## What the task requires
Copy exactly the lines of the material below that fall between the line with "How do I perform: Click the Issuer" and the line with "This screenshot has height=1035, width=1080.", both of those lines included; pictures stay out.

## Extracted data
▶

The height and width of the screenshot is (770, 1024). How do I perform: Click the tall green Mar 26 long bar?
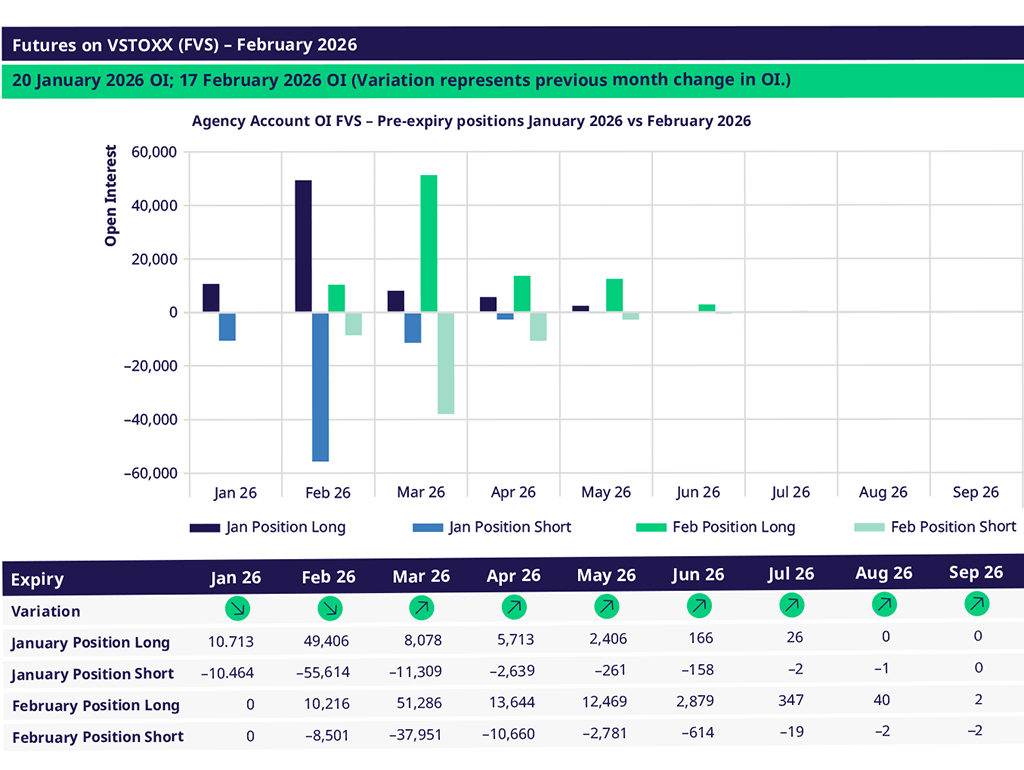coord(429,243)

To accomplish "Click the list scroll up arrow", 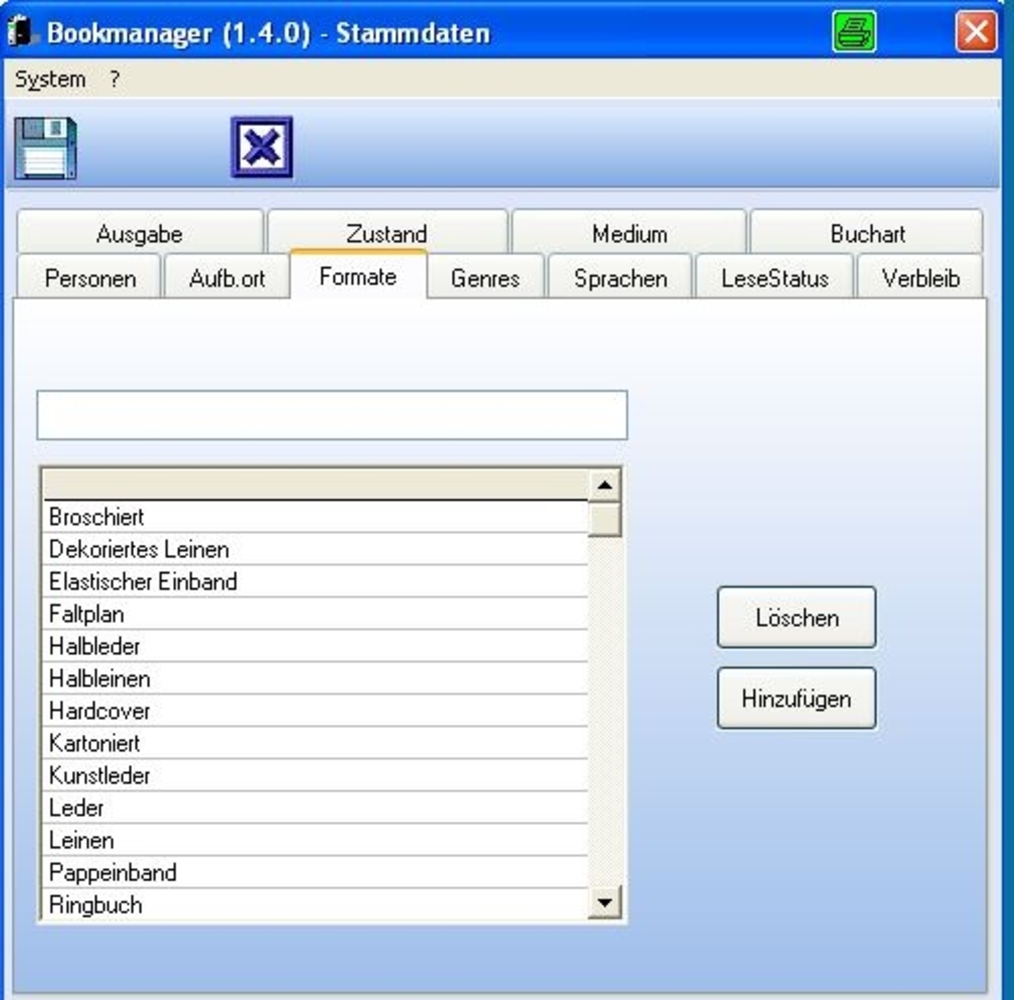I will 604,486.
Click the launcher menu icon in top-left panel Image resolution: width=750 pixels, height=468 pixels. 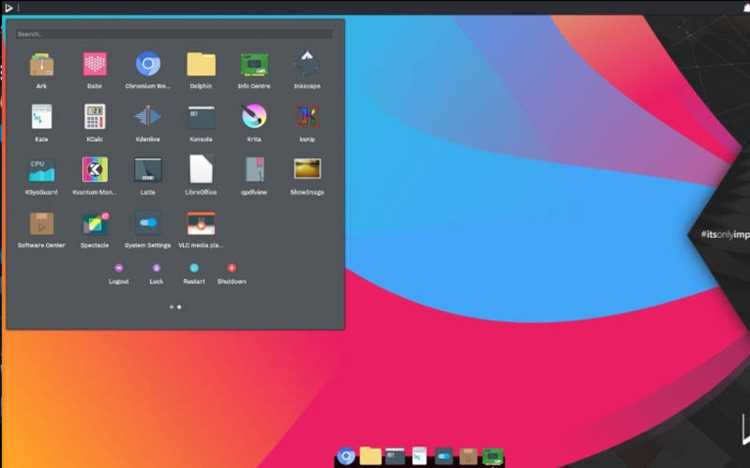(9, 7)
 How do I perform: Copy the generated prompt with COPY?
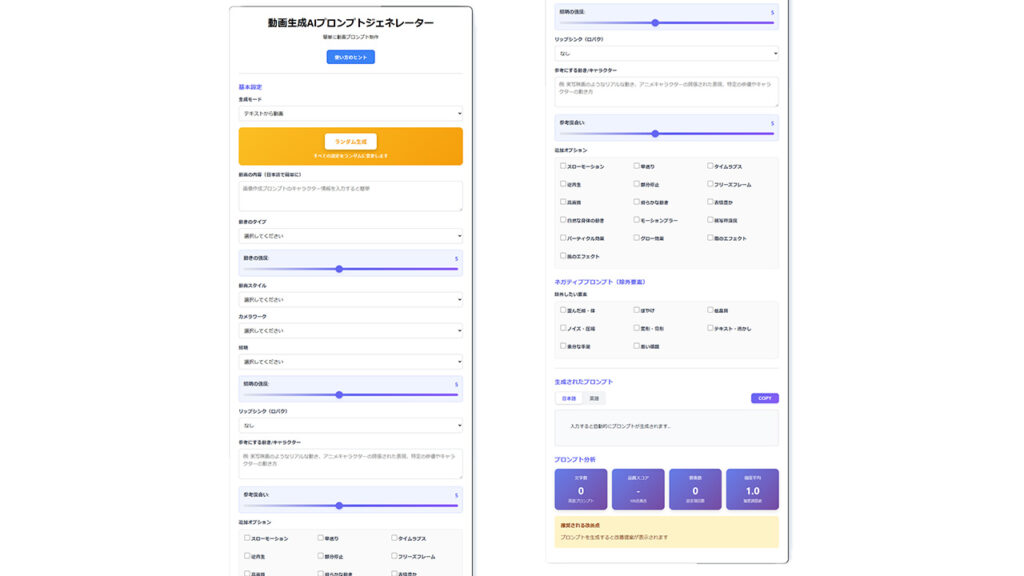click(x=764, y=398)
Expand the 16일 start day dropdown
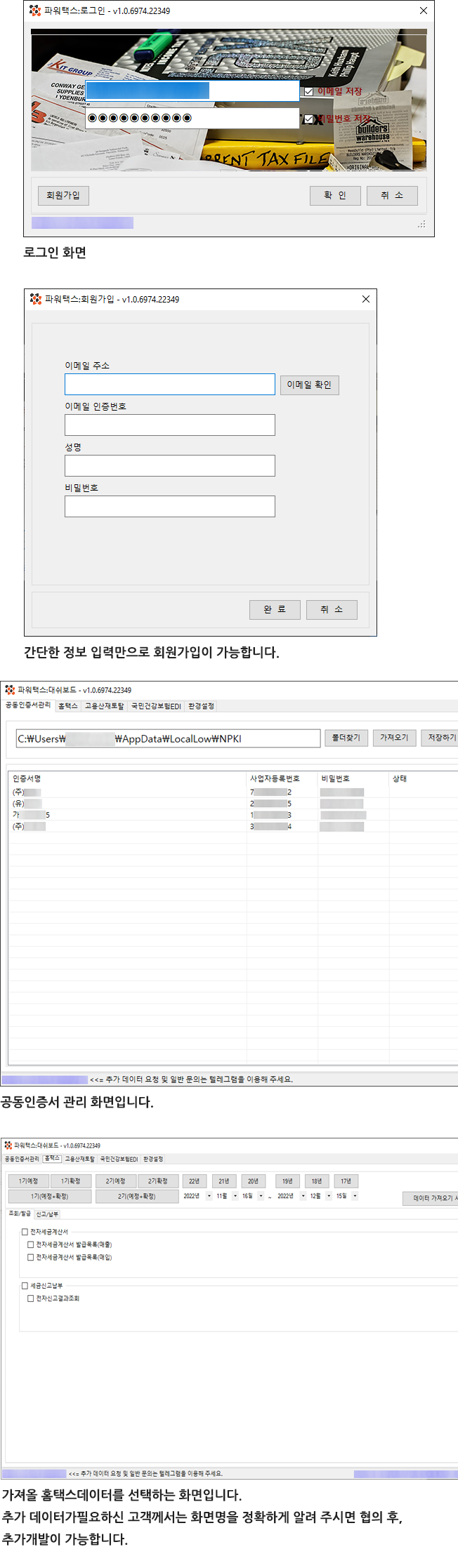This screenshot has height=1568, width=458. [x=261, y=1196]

◀
▶

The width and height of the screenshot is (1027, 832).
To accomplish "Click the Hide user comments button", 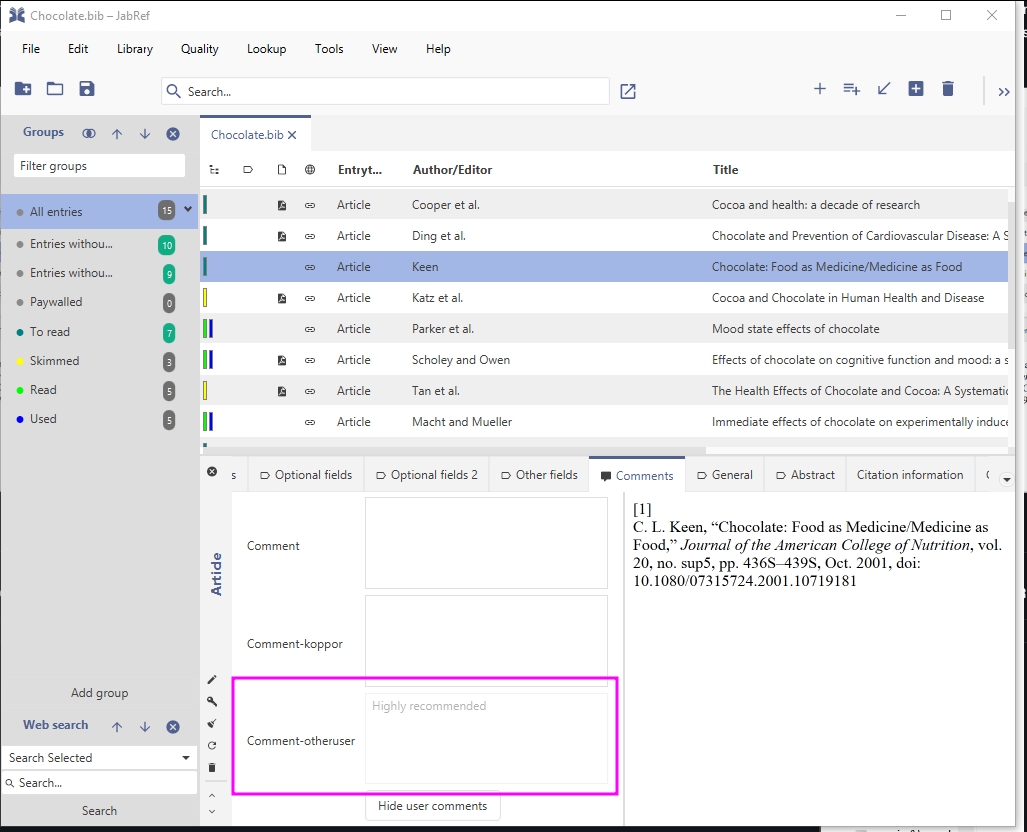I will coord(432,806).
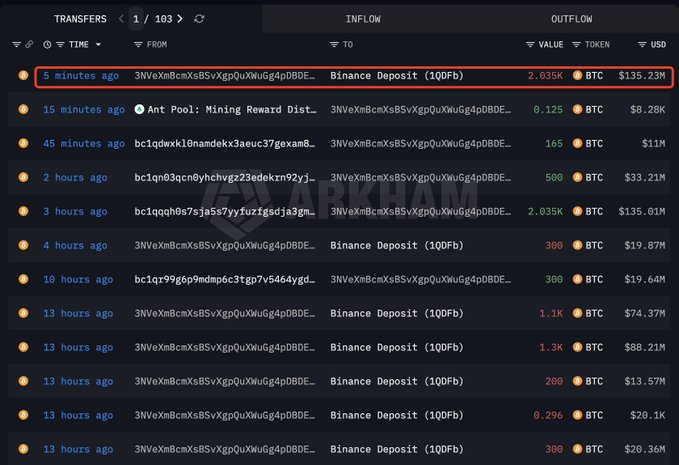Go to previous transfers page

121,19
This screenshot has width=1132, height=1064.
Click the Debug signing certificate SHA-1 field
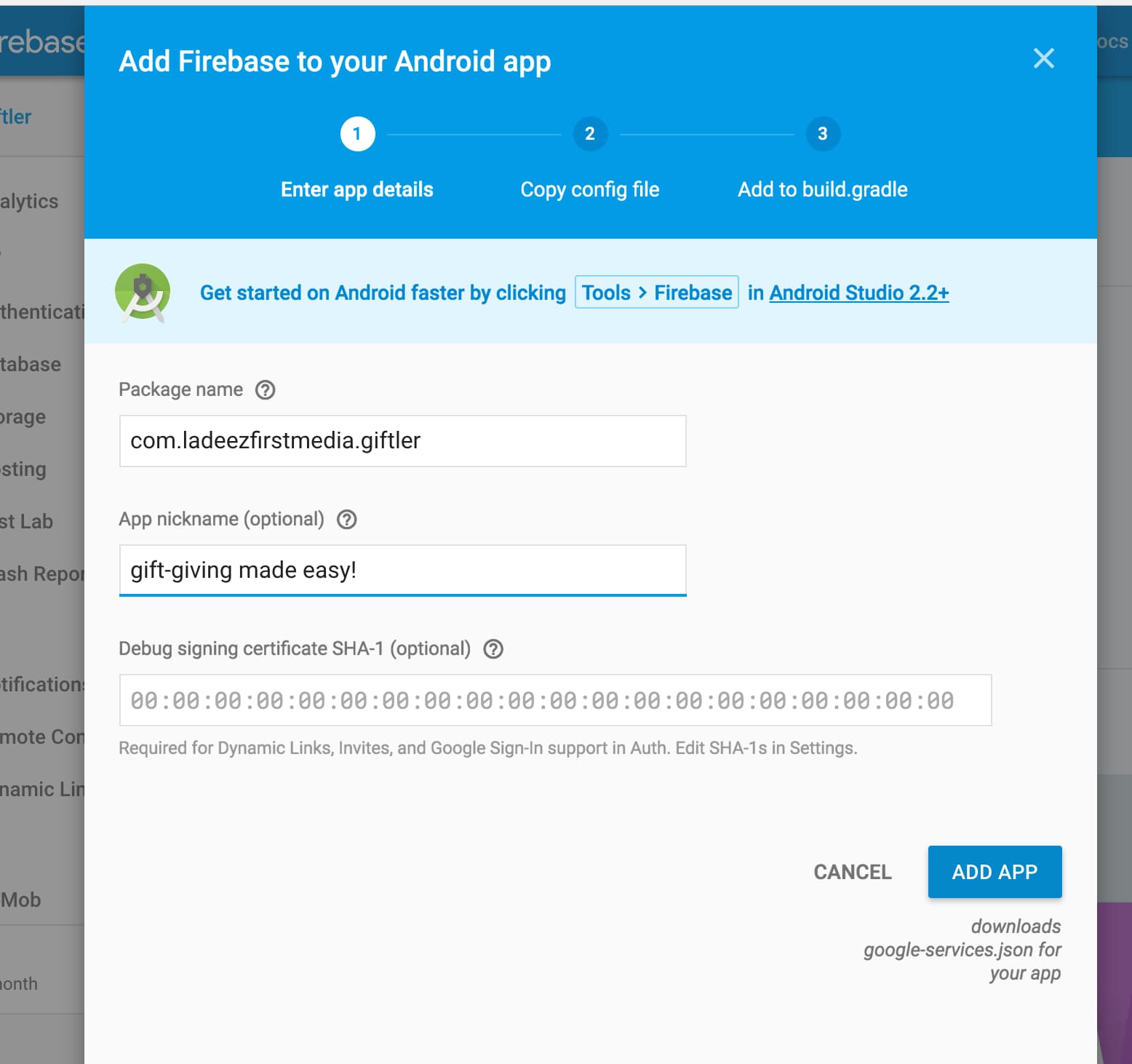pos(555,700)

◀
▶

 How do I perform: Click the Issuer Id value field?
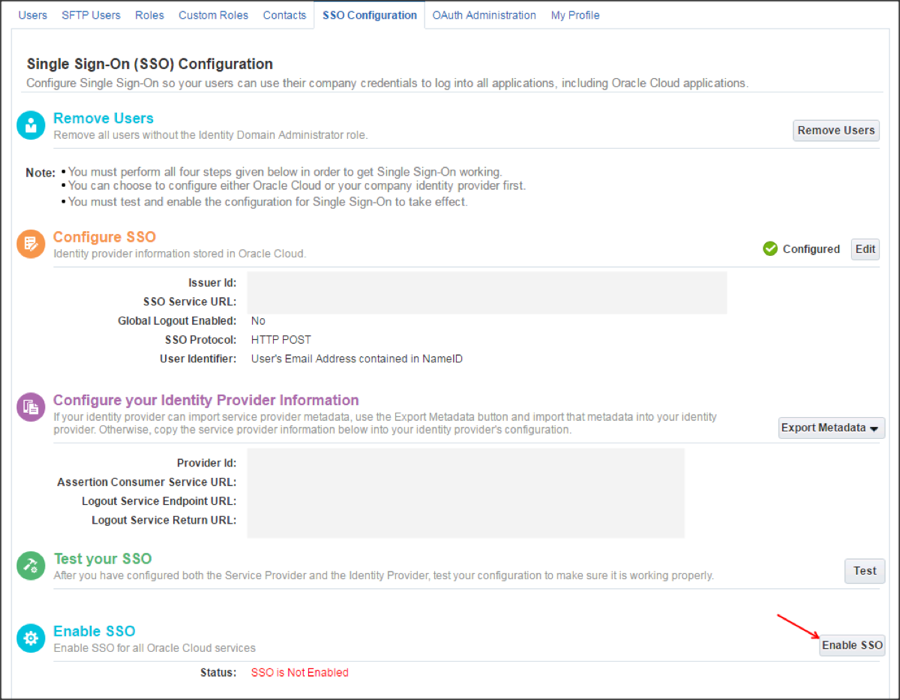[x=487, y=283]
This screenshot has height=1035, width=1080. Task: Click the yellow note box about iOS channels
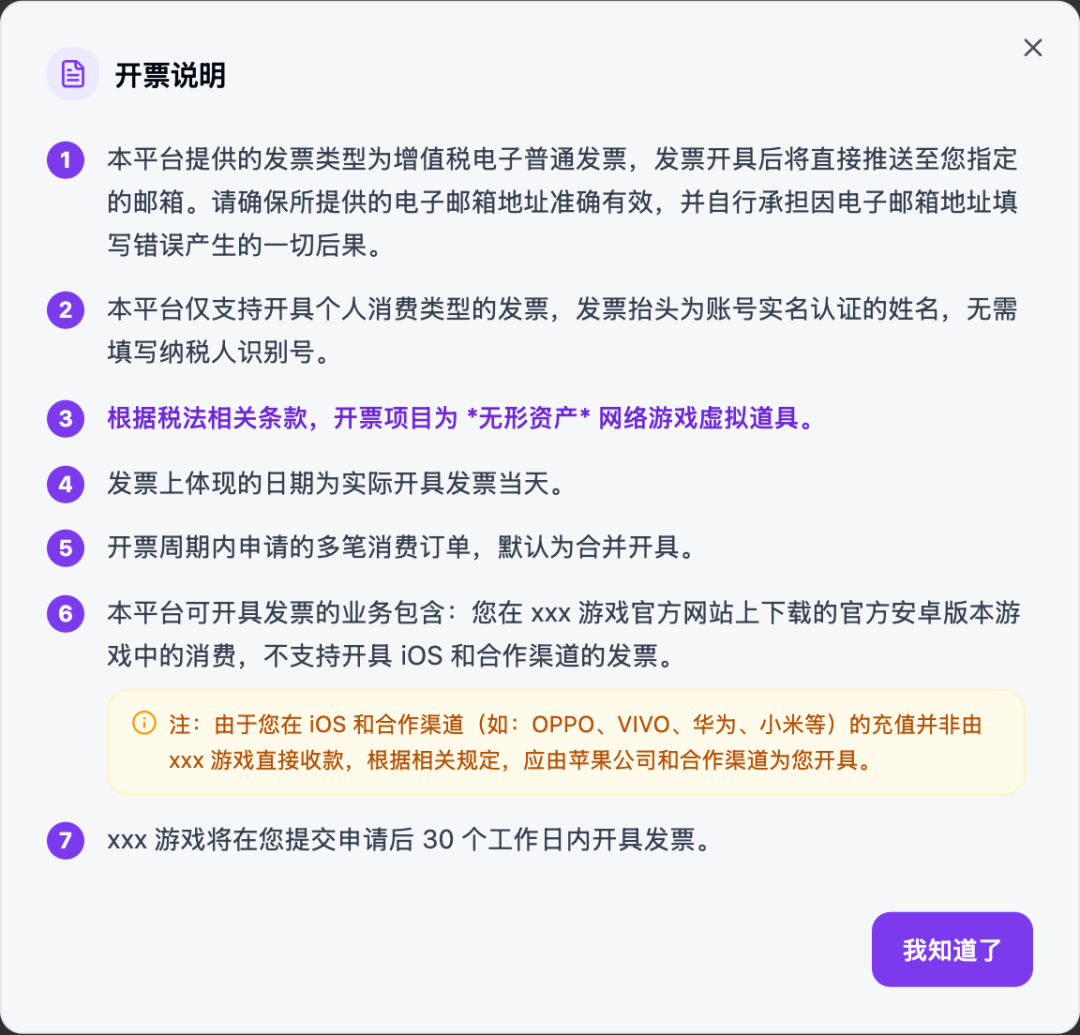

◀

## Reply to the exercise
 How do I perform: Click the Issuer Id value field?
[x=487, y=283]
This screenshot has height=1035, width=1080. Task: Click the yellow note box about iOS channels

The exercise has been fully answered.